Vehicle Signal Server Spec Actions

[acrofts84]

Here is a list of the current actions on the Vehicle Signal Server Spec, from our review in Lisbon. These have been copied from my notes, so feel free to ask for any clarification.

• ACTION – Table of figures to join table of contents. It looks a bit out of place where it currently is
• ACTION – TTL units – milliseconds
• ACTION – Message structure. Get rid of void and DOMString to make it JavaScript, like onmessage. Vehicle.onmessage, not WebSocket.onmessage
• ACTION – Example 3, make it obvious that it is one of the three, not all three
• ACTION – be explicit that server side filtering is for nodes only, not for branches
• ACTION – move getVSS before the other actions. Authorize, getVSS, then get, set, subscribe, unsubscribe
• ACTION – Add a Subscription notification error message for when the server is overloaded. It returns the following information (timestamp, subId, reqId, error, filter)
• ACTION – the wildcard example needs to be improved. Body.doors.*.something.
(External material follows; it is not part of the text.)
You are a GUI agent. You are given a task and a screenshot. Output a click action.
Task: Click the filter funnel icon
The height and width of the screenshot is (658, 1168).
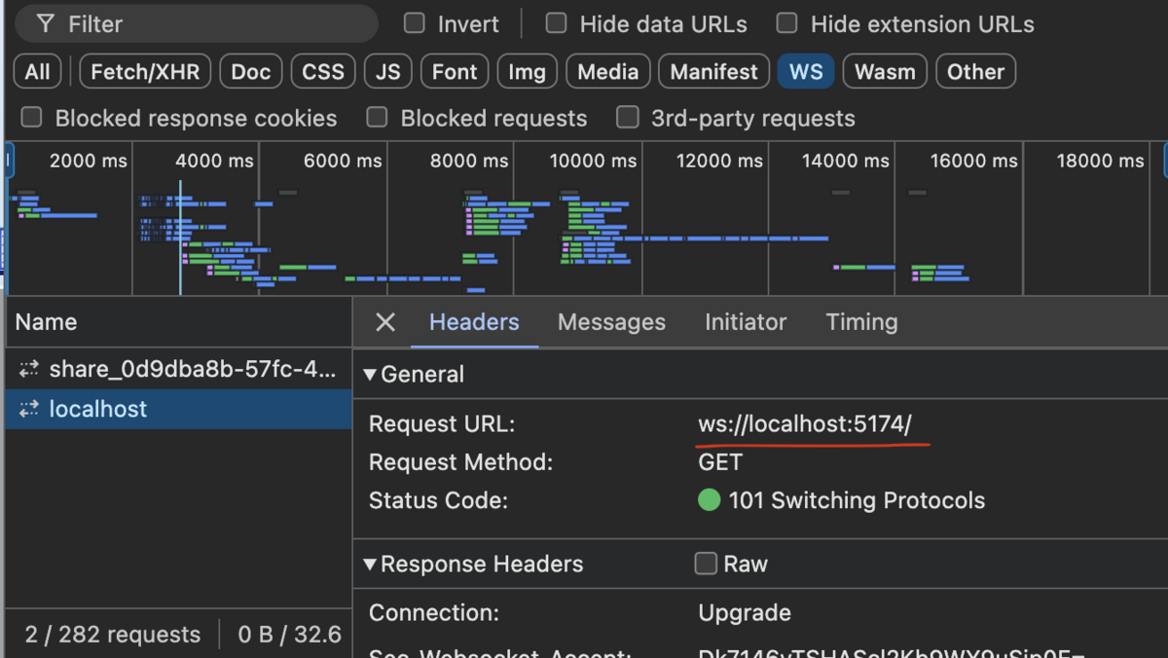45,24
Result value doesn’t include left, right, etc.
• ACTION – Add unsubscribeAll action instead of using subscriptionId: 0 to avoid use of magic number
• ACTION – getVSS method should be hyperlink (just under Fig 2)
• ACTION - Shorten the abstract to give high level overview, integrate any extra info into the introduction
• ACTION – OCF JSON Schema – use this structure to make the objects consistent. Wonsuk to share
• ACTION – DOMStrings vs strings ?
• ACTION – VSS is minor version, VSSS is major version wvss1.0
• ACTION – unsubscribe all when there are no subscriptions
• ACTION – other data formats may be added in the future. Add a github issue for discussion. CSV, BSON, YAML etc. JSON will be current format
• ACTION – If auth fails during subscription, we need to send a subscription notification error response. Does the subscription continue, or do we need to resubscribe? It should just continue – as discussed.
• ACTION – comments around JSON in examples
• ACTION - wwwivi add note to name server on the LAN has to assign an address
• ACTION – Set engine.rpm cannot be set because its read-only
• ACTION – after 10 (or N) number of requests the authentication will be denied to avoid dictionary attacks. Will return a denied after this. (User / device token error mechanism)
• ACTION – more generic hostname, not just for IVI. Discuss with WoT. Do we want this to be generic? With a different sub-protocol.
• ACTION – add get VSS to example with AUTH section
• ACTION – add getVSS request and receive notes.
• ACTION – potentially add editor’s notes for open issues, such as branches for filters. For where we want input from outside
• ACTION – Strip out some content in the Initialisation section
• ACTION – explicitly state that the tree unsubscribes from an entire subscription, you cannot just do just a subset
• ACTION – add a state diagram for all of the state changes depending on messages sent – get Visio going! Particularly showing auth, and error messages when there are too many requests.
• Provide comment about application level tokens, and protection against replays/spoofing of tokens

Reconsidering the following:

• ACTION – private path error should be a forbidden (private_path instead of not found)
  • Having looked at this further, I think that it should remain as not_found, as knowing that a signal existed could be sensitive data in itself. It is better to err on the side of caution here.
• ACTION – add timestamps to request objects so that only one response is received, the latest. This can be abstracted by the client spec.
  • The adds a lot of overhead for the server each time a request is made. It would have to check that another thread is not dealing with the same request each time it tries to satisfy a request. This means it would increase demand on the server rather than reduce it. The advantage is that the client only receives the data once, but really it should ask for it only once.
  • Agreed on call 20/6/17. 429 error covers this case

[rstreif]

Per Working Group Meeting: @drkevg, @acrofts84, and the editors and chairs review the list and clear the remaining items.

[rstreif]

AR: @drkevg and @acrofts84, please review and check off the remaining items from the list.

[peterMelco]

@drkevg On state diagram for VISS.

• I would add what is server and what is client , just for clearity.
• What is access control state ? It sort of implies that server is a state machine based on one particular client auth data - that is not the case in our ref implementation. I am missing something here probably...

[drkevg]

Added new State Diagram section and diagram to end of Architecture section. Added statement to specify that client and the server are each individually responsible for implementing security best practice to prevent replays or spoofing of tokens by malicious actors or agents. All items now implemented, hence closing issue.